The majority of the people do not perceive dissociation from the West as a tragedy. The possibility of travelling abroad worries mostly citizens of capitals and metropolitan areas. According to the data obtained by the Levada Center, 41% of Russians have been abroad, while only about 20% of respondents were in Western countries, and only 2-3% of the total number of respondents have been to the USA. These indicators are highly differentiated by location: mostly, Moscow residents have been abroad (62%), as well as those living in cities with a population of 500,000 or more (45%), while the chance of visiting other countries is many times less among residents of the rest of the country.
In pursuance of a sociological survey, a quarter of Russians have a foreign passport, and according to the migration departments, approximately 30% of the country’s residents have such a document. According to sociologists, 5% of Russians have a passport with an open visa, and we are not necessarily talking about Schengen visas. In 2013, approx. 7 mln Schengen visas were issued to Russians, and in 2020 and 2021, the number was only near 500-600 thousand. By the end of this year, experts anticipate a further reduction because of geopolitical confrontation between the West and Russia and the refusal of a significant number of countries in the Schengen zone on issuing visas to Russians.

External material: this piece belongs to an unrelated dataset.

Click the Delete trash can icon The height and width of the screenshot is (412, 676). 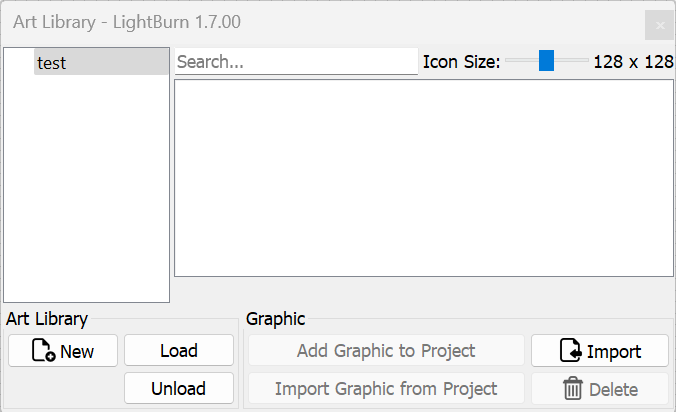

Only 5% of respondents said that they had been abroad in the last twelve months (for comparison: in 2018, 11% of respondents gave this answer). The current level of travel abroad, according to sociologists, is comparable to the situation in the mid-1990s, when a small piece of society (4-8%) had the opportunity to travel abroad.
The lessening in the opportunities for a significant part of society to travel abroad is obvious: sociologists identify a trend characterized by polarization of opinions on this matter. Residents of capitals and metropolitan areas with a middle and above income level do not want to give up travelling abroad at all, even though nowadays many believe that the current time is not suitable for travelling not only to Western countries. For the vast majority of the population, the problem of travelling abroad is irrelevant, mainly due to economic reasons.
Thus, for Putin, there is no problem of “mass revolt” because of the closed borders. Another thing is that most of the Western sanctions hit the middle class, which is gradually being eroded and either proceeds with emigration (internal and external) or chooses to service oligarchs.
As of today, Goloshchapov’s getaway is perhaps the only act of defiant disobedience to Putin among the oligarchs. Friedman’s or Deripaska’s fronding, and Abramovich’s shuttle diplomacy does not make a difference – these individuals have always been considered only as “fellow travellers”.